Output of a neuron, $ y = f(\overline{W}.\overline{X}) $

* More than one hidder layer -> deep neural network.

**Why the neural networks took so long to come to fruition?**
Large datasets are required. The optimization problem is not convex and hence is computationally heavy. 


In [1]:
import tensorflow as tf

We use the *cross-entropy* as the cost function. 
1 Feedforward + 1 backpropagation = 1 epoch

In [4]:
import tensorflow_datasets as tfds

In [5]:
(ds_train, ds_test), ds_info = tfds.load(
                                    'mnist',
                                    split=['train', 'test'],
                                    shuffle_files=True,
                                    as_supervised=True,
                                    with_info=True,
                                )

In [7]:
n_nodes_hl1 = 500
n_nodes_hl2 = 500
n_nodes_hl3 = 500

n_classes = 10
batch_size = 128

In [8]:
def normalize_img(image, label):
    # Normalizes images: uint8 -> float32
    return tf.cast(image, tf.float32) / 255., label

In [9]:
ds_train = ds_train.map(normalize_img, num_parallel_calls=tf.data.AUTOTUNE)
ds_train = ds_train.cache()
ds_train = ds_train.shuffle(ds_info.splits['train'].num_examples)
ds_train = ds_train.batch(batch_size)
ds_train = ds_train.prefetch(tf.data.AUTOTUNE)

In [10]:
ds_test = ds_test.map(
    normalize_img, num_parallel_calls=tf.data.AUTOTUNE)
ds_test = ds_test.batch(batch_size)
ds_test = ds_test.cache()
ds_test = ds_test.prefetch(tf.data.AUTOTUNE)
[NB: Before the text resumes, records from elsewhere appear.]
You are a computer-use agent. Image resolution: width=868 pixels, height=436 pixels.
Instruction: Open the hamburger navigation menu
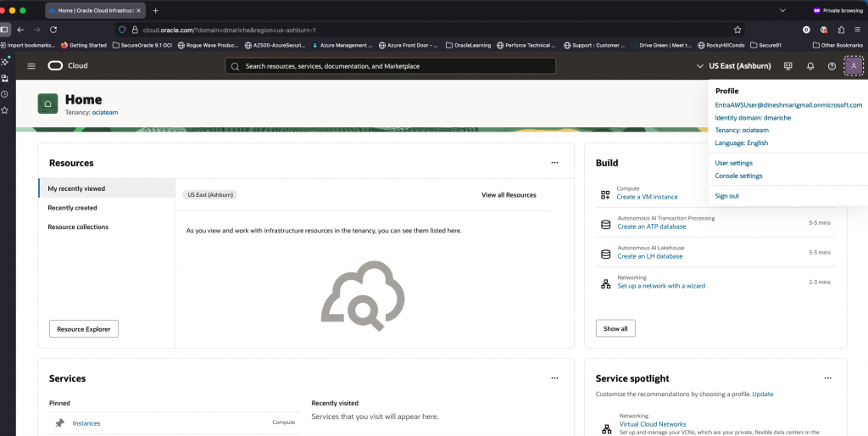pos(31,66)
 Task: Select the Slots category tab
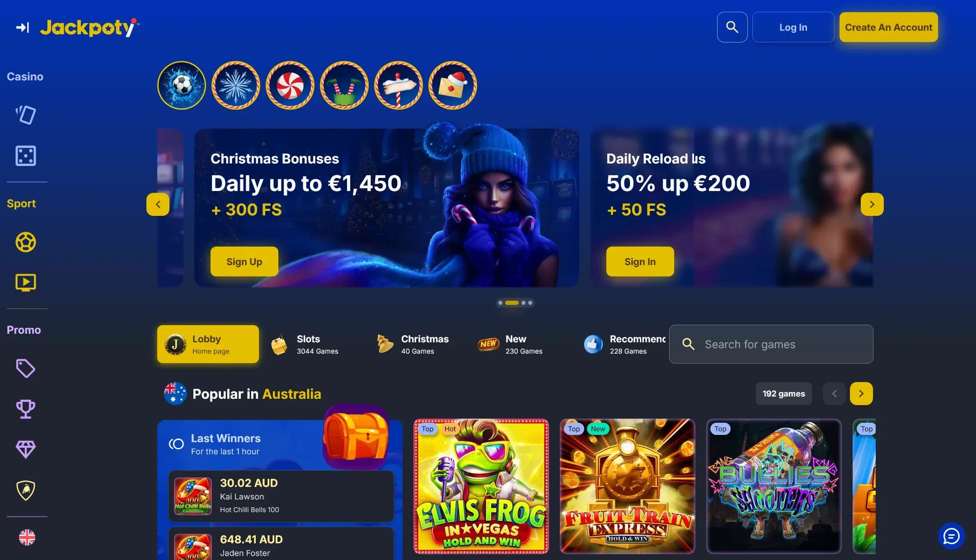[x=305, y=344]
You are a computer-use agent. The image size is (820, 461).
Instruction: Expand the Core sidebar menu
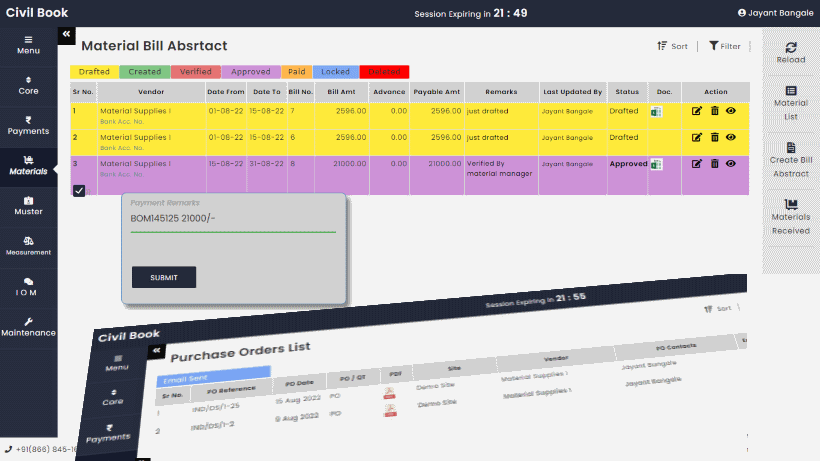pyautogui.click(x=28, y=85)
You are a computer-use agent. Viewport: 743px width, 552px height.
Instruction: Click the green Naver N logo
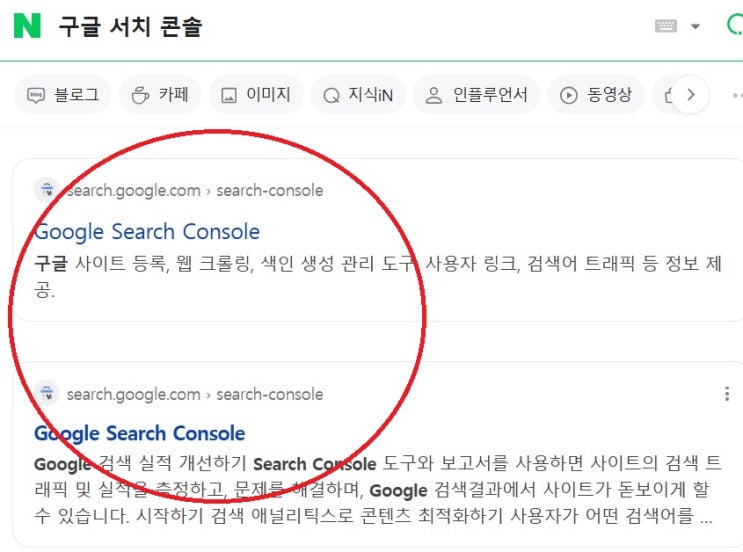click(x=27, y=26)
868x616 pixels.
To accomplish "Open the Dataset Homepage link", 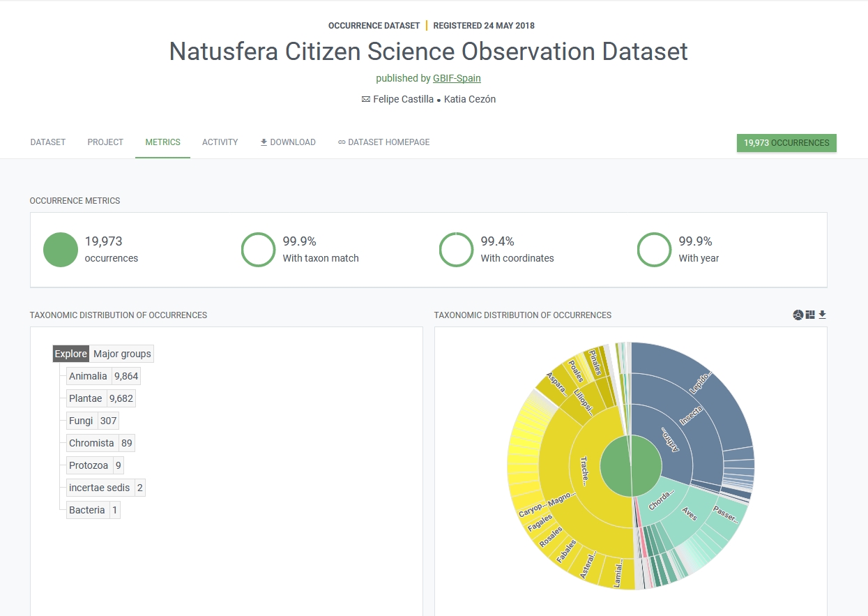I will tap(383, 142).
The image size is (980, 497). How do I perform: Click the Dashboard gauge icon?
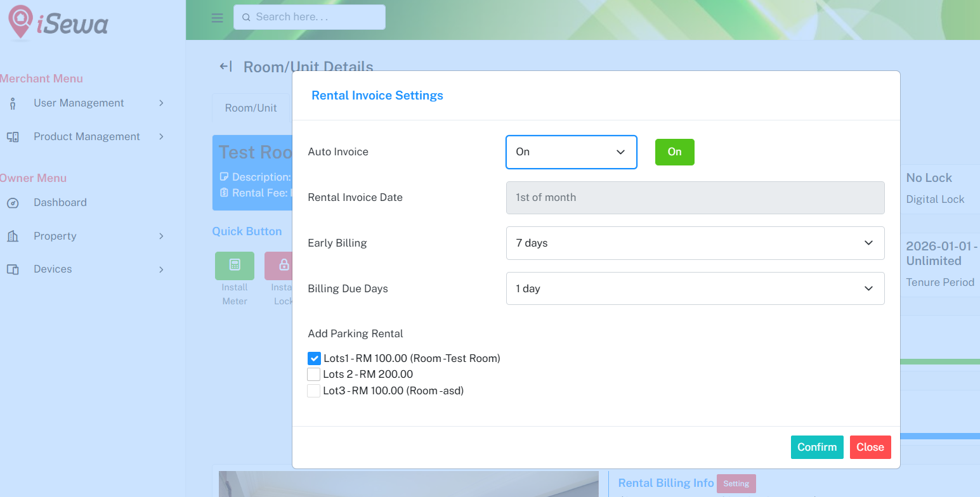point(13,203)
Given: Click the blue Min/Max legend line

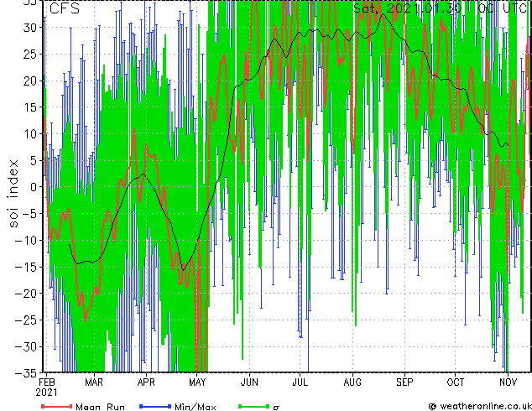Looking at the screenshot, I should tap(155, 406).
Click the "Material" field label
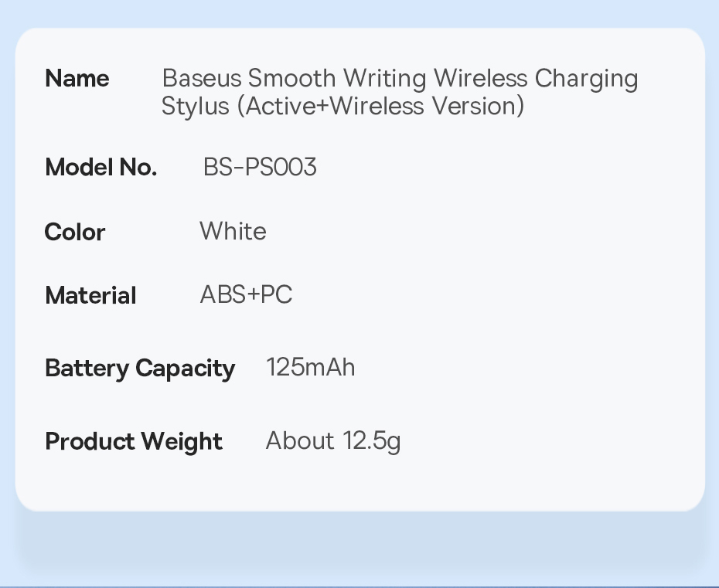This screenshot has width=719, height=588. tap(90, 295)
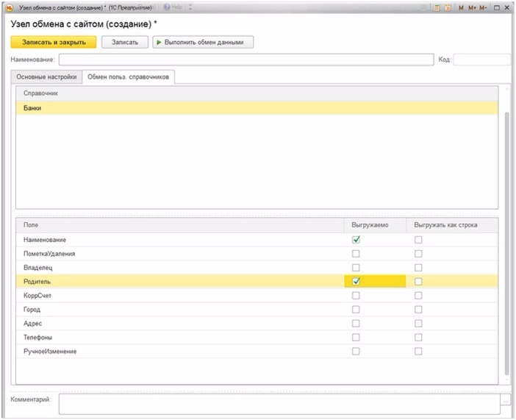Open the Комментарий field ellipsis button
The image size is (516, 420).
[x=505, y=400]
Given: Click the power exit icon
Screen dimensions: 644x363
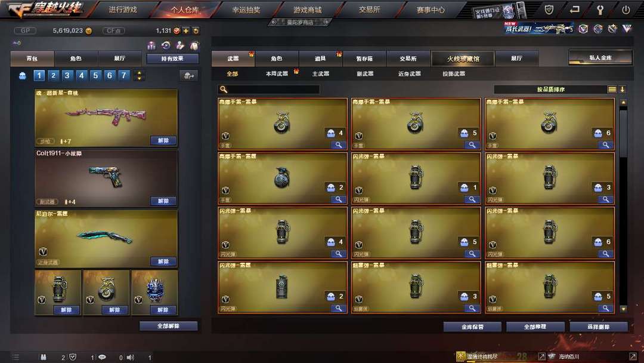Looking at the screenshot, I should point(626,10).
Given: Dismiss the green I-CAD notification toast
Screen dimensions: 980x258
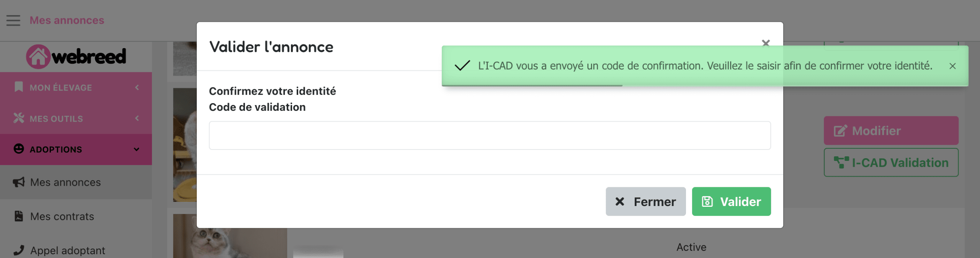Looking at the screenshot, I should pos(952,66).
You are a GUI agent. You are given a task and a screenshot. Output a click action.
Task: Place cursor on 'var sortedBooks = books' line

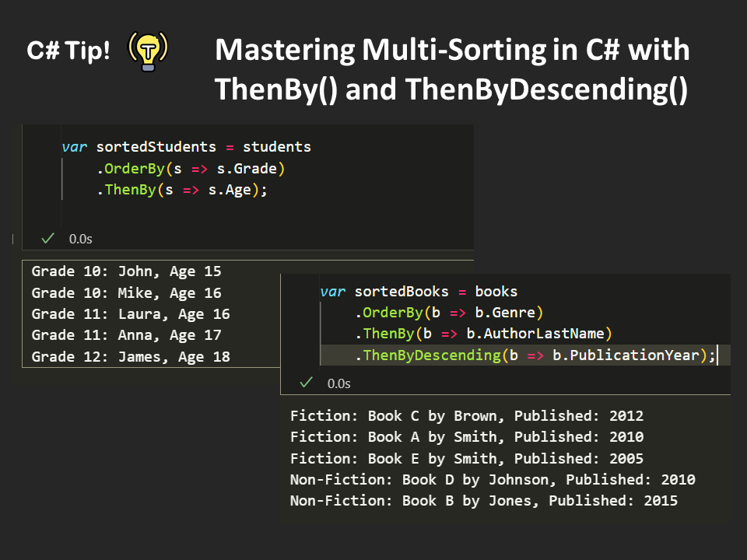(419, 292)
* Categorical entropy -> For one-hot encoded labels
* Sparse categorical entroy -> For numerical labels
* `from_logits=True` is used when we don't use a softmax activation function in the output layer. 

In [12]:
model = tf.keras.models.Sequential([
  tf.keras.layers.Flatten(input_shape=(28, 28)),
  tf.keras.layers.Dense(128, activation='relu'),
  tf.keras.layers.Dense(10)
])

model.compile(
    optimizer=tf.keras.optimizers.Adam(0.001),
    loss=tf.keras.losses.SparseCategoricalCrossentropy(from_logits=True),
    metrics=[tf.keras.metrics.SparseCategoricalAccuracy()],
)

model.fit(
    ds_train,
    epochs=6,
    validation_data=ds_test,
)

Epoch 1/6
Epoch 2/6
Epoch 3/6
Epoch 4/6
Epoch 5/6
Epoch 6/6


<keras.callbacks.History at 0x25ca4a6f7f0>